Stored data
-- -- --

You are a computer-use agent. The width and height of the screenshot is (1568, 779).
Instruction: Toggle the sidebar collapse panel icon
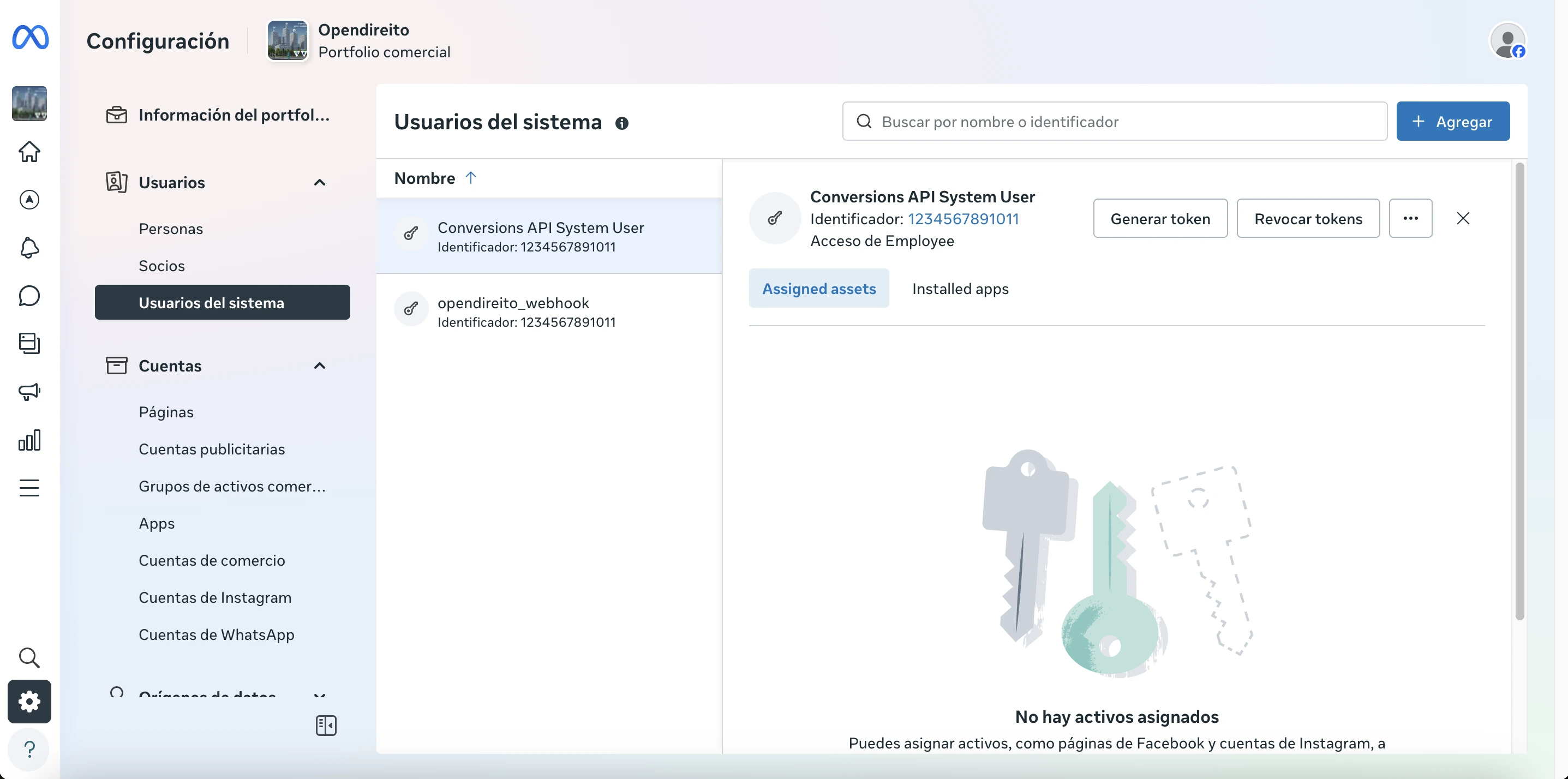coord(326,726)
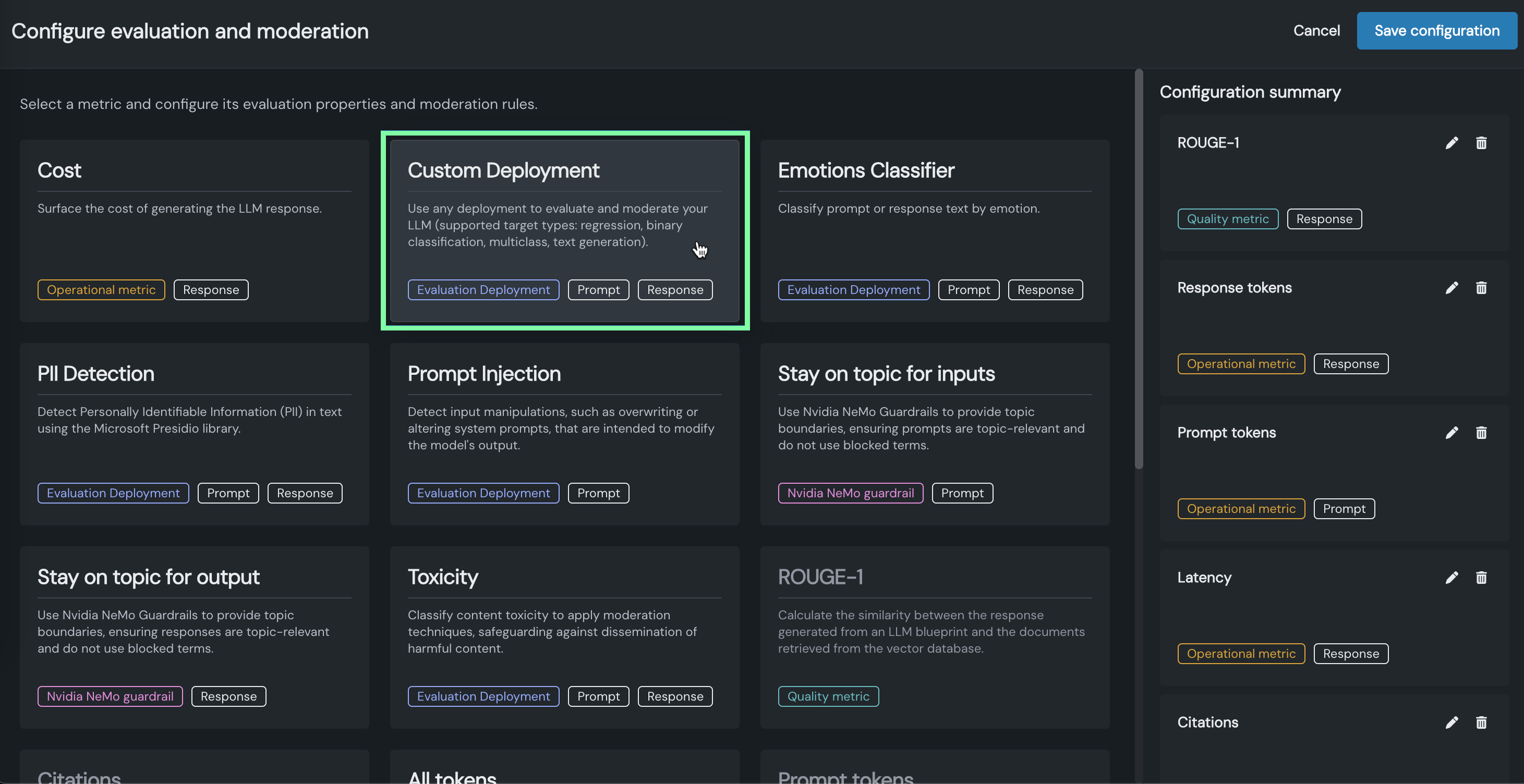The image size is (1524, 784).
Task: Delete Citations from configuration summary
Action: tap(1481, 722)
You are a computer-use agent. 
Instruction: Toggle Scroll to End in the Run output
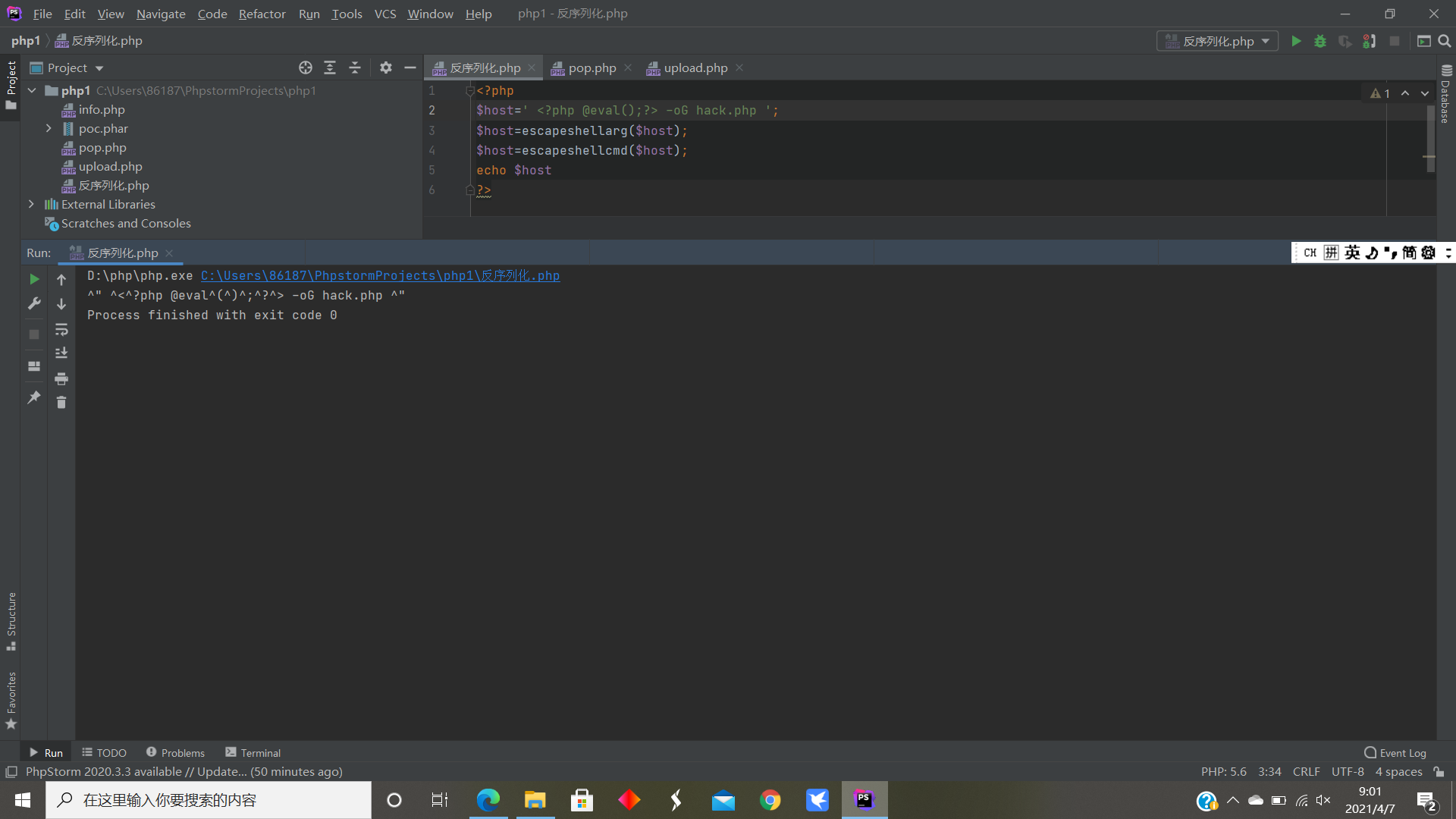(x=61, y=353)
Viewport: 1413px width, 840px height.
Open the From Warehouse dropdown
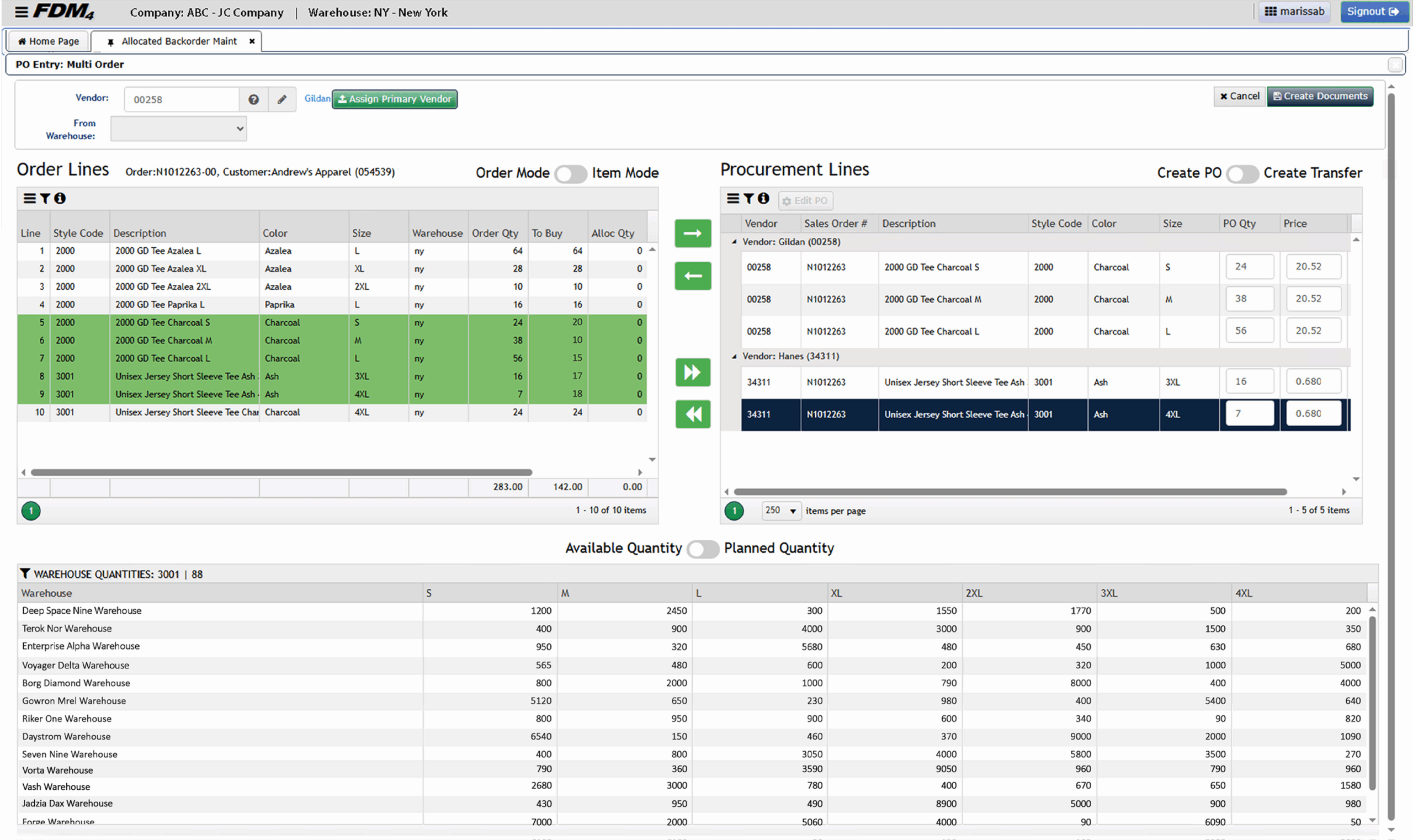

-- -- --

YOUR INSTRUCTIONS
Transcribe all lines above exactly, skipping pictures.

RESPONSE TO THE EXERCISE
You are a computer-use agent. The width and height of the screenshot is (1568, 779).
Instruction: Toggle the sidebar collapse panel icon
coord(326,726)
The image size is (1524, 784).
Task: Delete Citations from configuration summary
Action: tap(1481, 722)
You are a computer-use agent. 
Instruction: Toggle Scroll to End in the Run output
(x=61, y=353)
Viewport: 1413px width, 840px height.
Open the From Warehouse dropdown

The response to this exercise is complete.